Kick-off meeting: DBT- BIRAC funded project on nutri-gardens

Chennai, January 28, 2019: The kick-off meeting of DBT-BIRAC funded project on food based nutritional security for malnourished rural households through capacity building and establishment of nutri-gardens took place at MSSRF HQ in Chennai on 23rd January, 2019.

MSSRF is establishing nutri-gardens in four highly malnourished districts of Indian states (Maharashtra, Odisha, Tamil Nadu and Uttar Pradesh). This project will specifically address the malnutrition problems of these villages covering 2000 families with following two primary objectives.

(a) to enhance human nutrition with more number of nutritionally rich plant species by developing and demonstrating location specific nutri-rich plant garden for model farming system (nutri-rich crop diversification)

(b) to achieve food based nutritional security for malnourished rural households through capacity building

One garden is being set-up at the Jeypore campus of MSSRF in Koraput District, Odisha, and three other gardens in partnership with Krishi Vigyan Kendras in their premises at Kanpur Dehat District, Uttar Pradesh, in Palghar District, Maharashtra, and at Thirur in Thiruvalluvar District, Tamil Nadu.

Dr. Poorvi Mehta, Agriculture Head of Asia at the Bill & Melinda Gates Foundation said that “we have been giving importance to high yielding and productivity and now it’s time to give attention to the nutrition part”. She also spoke about the importance of agriculture diversification through mixed farming system for this project. Dr. Srivalli Krishnan, Senior Program Officer for Global Development and Agricultural Development at the Bill & Melinda Gates Foundation spoke about the importance of linking other institutions and organisations as advisories at various stages of this project.
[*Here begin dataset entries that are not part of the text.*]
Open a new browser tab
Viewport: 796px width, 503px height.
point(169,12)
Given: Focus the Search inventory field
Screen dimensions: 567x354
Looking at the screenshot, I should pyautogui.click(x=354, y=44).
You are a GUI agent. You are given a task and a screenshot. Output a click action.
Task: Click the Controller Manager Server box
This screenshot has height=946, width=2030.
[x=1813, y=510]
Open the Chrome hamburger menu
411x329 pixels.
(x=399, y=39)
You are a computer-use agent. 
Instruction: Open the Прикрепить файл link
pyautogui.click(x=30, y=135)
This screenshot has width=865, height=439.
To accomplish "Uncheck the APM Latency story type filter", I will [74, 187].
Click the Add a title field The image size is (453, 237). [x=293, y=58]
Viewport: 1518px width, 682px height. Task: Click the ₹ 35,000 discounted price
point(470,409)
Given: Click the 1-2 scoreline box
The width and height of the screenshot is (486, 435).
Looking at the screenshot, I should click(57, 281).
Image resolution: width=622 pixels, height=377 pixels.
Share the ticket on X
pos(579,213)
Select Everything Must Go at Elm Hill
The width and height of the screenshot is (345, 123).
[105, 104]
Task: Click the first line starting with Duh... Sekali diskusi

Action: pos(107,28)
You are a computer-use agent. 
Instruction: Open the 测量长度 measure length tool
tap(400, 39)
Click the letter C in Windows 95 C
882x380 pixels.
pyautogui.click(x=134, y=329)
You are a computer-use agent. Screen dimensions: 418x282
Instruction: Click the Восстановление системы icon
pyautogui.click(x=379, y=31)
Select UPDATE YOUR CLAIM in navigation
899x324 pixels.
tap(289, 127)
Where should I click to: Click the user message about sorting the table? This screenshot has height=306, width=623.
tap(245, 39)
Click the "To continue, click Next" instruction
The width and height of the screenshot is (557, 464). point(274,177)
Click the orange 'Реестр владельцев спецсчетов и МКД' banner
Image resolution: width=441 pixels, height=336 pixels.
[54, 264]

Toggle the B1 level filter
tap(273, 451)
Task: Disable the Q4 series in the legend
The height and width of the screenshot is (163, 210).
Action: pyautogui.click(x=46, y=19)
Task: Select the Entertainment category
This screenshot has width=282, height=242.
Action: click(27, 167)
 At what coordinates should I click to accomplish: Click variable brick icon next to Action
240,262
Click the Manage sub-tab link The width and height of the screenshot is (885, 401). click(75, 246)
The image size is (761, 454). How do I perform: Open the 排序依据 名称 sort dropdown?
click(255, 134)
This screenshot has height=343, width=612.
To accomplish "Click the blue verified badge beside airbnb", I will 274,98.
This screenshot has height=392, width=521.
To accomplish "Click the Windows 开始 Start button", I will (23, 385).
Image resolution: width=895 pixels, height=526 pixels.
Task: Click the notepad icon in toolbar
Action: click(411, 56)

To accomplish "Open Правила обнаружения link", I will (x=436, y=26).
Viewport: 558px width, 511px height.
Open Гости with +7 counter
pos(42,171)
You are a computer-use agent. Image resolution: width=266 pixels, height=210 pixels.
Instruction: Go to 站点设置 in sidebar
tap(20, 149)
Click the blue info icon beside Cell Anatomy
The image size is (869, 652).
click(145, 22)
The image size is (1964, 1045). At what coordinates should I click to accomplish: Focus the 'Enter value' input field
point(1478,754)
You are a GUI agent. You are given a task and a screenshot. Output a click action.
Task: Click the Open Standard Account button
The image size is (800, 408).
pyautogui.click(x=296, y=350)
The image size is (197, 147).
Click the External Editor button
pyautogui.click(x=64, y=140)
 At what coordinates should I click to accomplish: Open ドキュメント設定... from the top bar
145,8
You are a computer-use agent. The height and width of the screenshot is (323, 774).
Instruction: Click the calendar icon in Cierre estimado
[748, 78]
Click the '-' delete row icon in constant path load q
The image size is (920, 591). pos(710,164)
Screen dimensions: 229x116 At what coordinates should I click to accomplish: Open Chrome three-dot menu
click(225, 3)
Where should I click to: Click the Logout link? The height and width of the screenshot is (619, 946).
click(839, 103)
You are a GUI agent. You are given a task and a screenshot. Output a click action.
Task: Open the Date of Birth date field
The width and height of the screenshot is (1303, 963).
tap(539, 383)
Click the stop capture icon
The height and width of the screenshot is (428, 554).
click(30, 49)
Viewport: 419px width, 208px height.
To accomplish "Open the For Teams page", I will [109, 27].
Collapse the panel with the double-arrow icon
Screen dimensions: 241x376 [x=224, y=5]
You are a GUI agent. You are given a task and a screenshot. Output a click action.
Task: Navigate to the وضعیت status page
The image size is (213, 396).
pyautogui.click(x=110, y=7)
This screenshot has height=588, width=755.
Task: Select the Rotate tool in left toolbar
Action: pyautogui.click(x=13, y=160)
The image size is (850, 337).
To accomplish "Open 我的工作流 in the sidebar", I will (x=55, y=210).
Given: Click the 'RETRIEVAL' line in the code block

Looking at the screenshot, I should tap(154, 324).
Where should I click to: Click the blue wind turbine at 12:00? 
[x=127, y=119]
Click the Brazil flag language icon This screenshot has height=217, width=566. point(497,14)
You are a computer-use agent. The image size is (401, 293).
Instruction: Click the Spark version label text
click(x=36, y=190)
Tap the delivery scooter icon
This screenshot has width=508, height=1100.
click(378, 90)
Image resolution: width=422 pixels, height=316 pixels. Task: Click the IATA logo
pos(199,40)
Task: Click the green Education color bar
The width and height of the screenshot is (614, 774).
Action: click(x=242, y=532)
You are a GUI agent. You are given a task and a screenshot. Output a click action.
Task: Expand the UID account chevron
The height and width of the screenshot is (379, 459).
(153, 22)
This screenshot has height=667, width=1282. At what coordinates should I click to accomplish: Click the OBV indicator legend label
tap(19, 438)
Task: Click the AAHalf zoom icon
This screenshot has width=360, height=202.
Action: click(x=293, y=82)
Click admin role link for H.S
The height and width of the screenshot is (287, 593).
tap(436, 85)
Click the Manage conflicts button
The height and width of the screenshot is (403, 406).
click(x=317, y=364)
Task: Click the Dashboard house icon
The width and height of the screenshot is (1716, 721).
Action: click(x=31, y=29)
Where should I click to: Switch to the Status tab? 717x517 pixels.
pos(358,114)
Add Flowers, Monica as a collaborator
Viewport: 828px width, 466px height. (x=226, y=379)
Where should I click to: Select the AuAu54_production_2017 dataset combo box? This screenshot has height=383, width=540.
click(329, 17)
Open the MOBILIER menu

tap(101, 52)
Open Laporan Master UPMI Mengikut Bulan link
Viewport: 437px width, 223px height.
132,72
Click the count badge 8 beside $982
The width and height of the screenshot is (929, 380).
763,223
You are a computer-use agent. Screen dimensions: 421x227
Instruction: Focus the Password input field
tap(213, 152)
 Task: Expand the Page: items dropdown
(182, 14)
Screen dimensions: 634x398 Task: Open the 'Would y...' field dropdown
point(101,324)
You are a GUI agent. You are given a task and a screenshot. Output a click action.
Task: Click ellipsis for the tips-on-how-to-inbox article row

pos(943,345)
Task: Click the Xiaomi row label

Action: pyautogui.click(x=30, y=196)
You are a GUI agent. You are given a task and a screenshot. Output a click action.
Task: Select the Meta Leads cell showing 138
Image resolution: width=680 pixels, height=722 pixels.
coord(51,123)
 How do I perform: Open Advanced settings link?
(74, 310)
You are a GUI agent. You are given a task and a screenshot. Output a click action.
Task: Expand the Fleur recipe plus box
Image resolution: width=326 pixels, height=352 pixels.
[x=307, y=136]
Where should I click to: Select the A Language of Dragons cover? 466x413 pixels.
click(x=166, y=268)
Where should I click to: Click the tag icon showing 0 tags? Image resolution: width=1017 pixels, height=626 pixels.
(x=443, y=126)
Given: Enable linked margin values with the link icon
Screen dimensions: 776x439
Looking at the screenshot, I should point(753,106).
During the speech of Professor Swaminathan, he stated that nutrition security concurrently has to address 5 major components, 1) calories deficiency with adequate amount of food, 2) protein hunger or protein deficiency, 3) hidden hunger or micronutrients deficiency, 4) clean drinking water, hygiene and sanitation and 5) finally primary education to children. Dr. Renu Swarup, Secretary of DBT and Chairperson at BIRAC, who joined the meeting through a video conference, spoke about the necessity of impact assessment of the four nutri-gardens to get scientific evidence for future scalability.

Dr. N. Kumar, the Vice Chancellor of Tamil Nadu Agricultural University said that integrating millets in nutri-gardens is important and also shared the information of highly potential and nutritious local species that could be grown.

Dr. G. N. Hariharan, the Principal Investigator of the project outlined the strategies to be adopted by the Garden in developing nutrition-responsive agriculture. The project will be implemented in partnership with 2000 small-holder farmers.

Dr. N. Anil Kumar, the executive director in charge, earlier in his welcome address emphasised the thrust given in mainstreaming genetic diversity of naturally bio-fortified plant species across the 25 targeted species of the project.